Identifiers
- Symbol: DcuC
- Pfam: PF03606
- Pfam clan: CL0182
- InterPro: IPR018385
- TCDB: 9.B.50

Available protein structures:
- PDB: IPR018385 PF03606 (ECOD; PDBsum)
- AlphaFold: IPR018385; PF03606;

= DcuC family =

The C_{4}-dicarboxylate uptake C family or DcuC family (TC# 2.A.61) is a family of transmembrane ion transporters found in bacteria. A representative list of proteins belonging to the DcuC family can be found in the Transporter Classification Database.

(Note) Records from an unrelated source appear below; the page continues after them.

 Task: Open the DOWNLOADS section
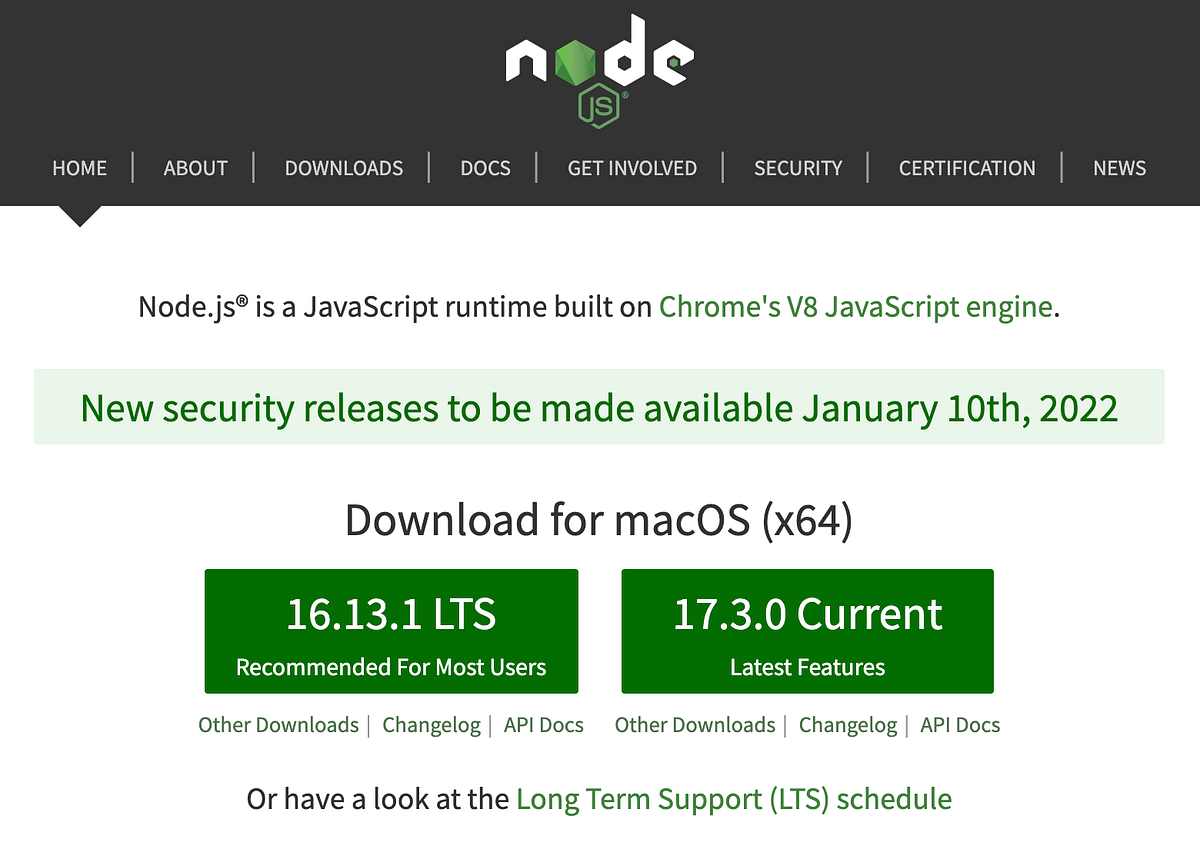coord(344,168)
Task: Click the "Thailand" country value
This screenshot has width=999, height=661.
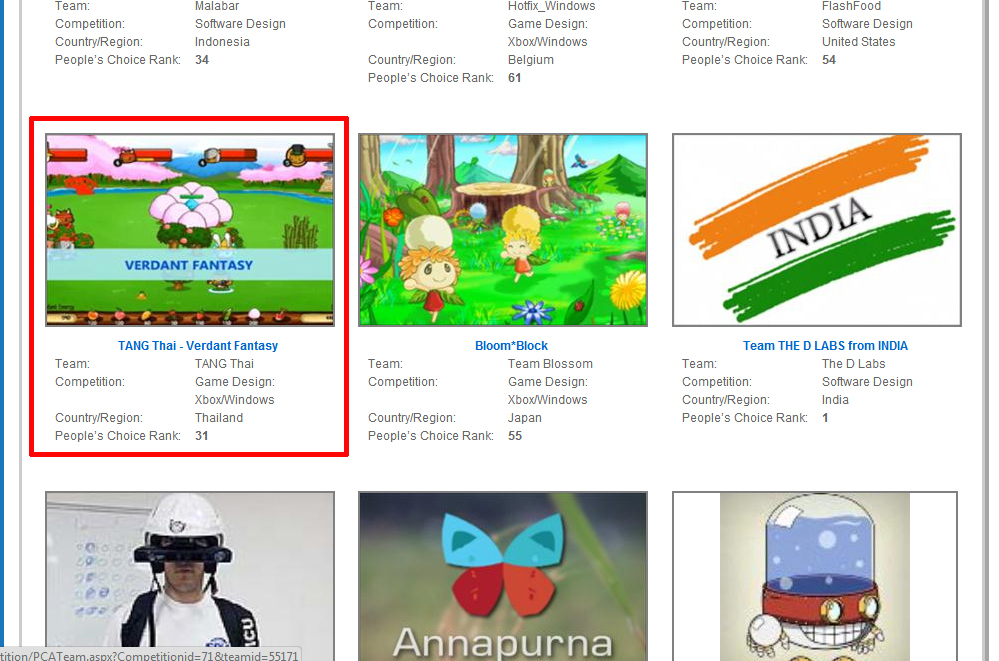Action: coord(219,418)
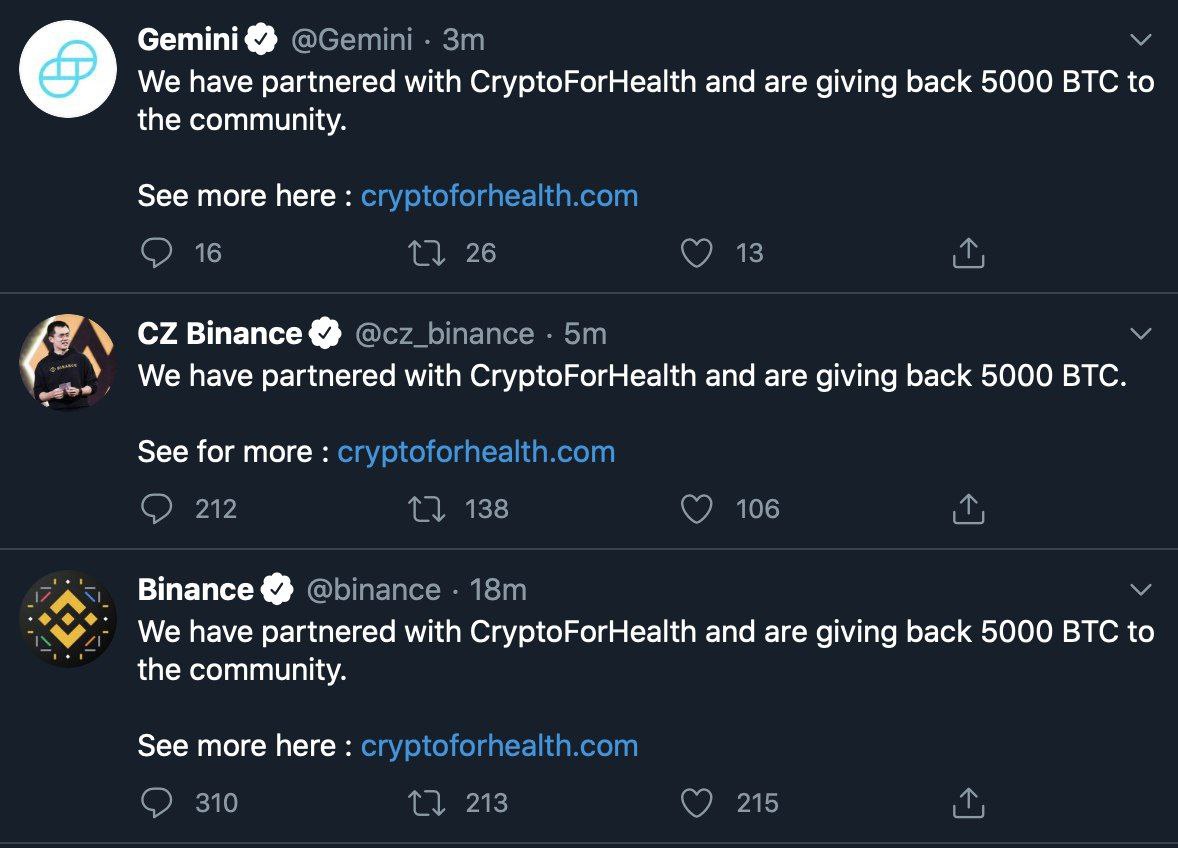View the CZ Binance profile picture
The width and height of the screenshot is (1178, 848).
68,362
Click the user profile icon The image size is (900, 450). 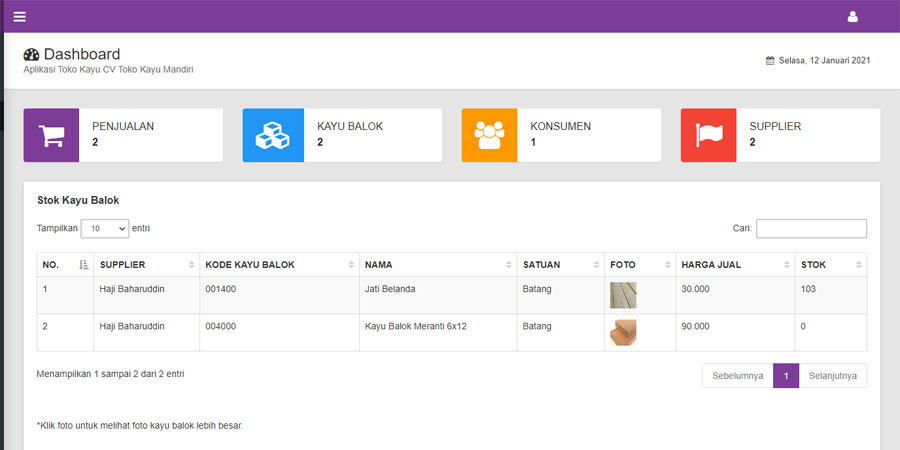(x=852, y=16)
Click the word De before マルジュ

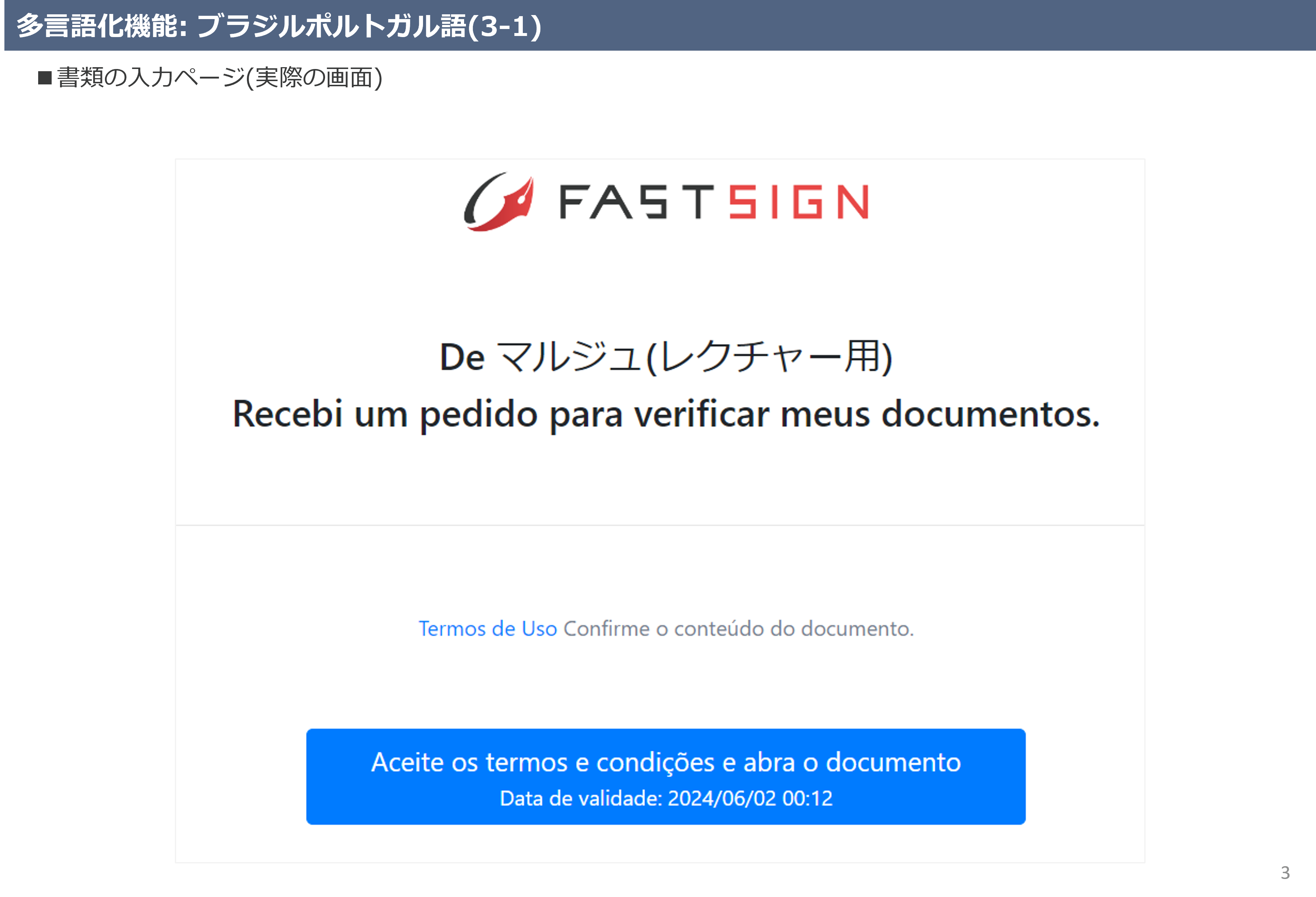(462, 357)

An anaerobic C_{4}-dicarboxylate transporter (DcuC) of E. coli (TC# 2.A.61.1.1) has 14 putative transmembrane regions, is induced only under anaerobic conditions, and is not repressed by glucose. DcuC may therefore function as a succinate efflux system during anaerobic glucose fermentation. However, when overexpressed, it can replace either DcuA or DcuB in catalysing fumarate-succinate exchange and fumarate uptake. DcuC shows the same transport modes as DcuA and DcuB (exchange, uptake, and presumably efflux of C4-dicarboxylates).

The reactions probably catalyzed by the E. coli DcuC protein are:
1. C_{4}-dicarboxylate (out) + nH+ (out) → C_{4}-dicarboxylate (in) + nH+ (in)
2. C_{4}-dicarboxylate_{1} (out) + C_{4}-dicarboxylate_{2} (in) ⇌ C_{4}-dicarboxylate_{1} (in) + C_{4}-dicarboxylate_{2} (out).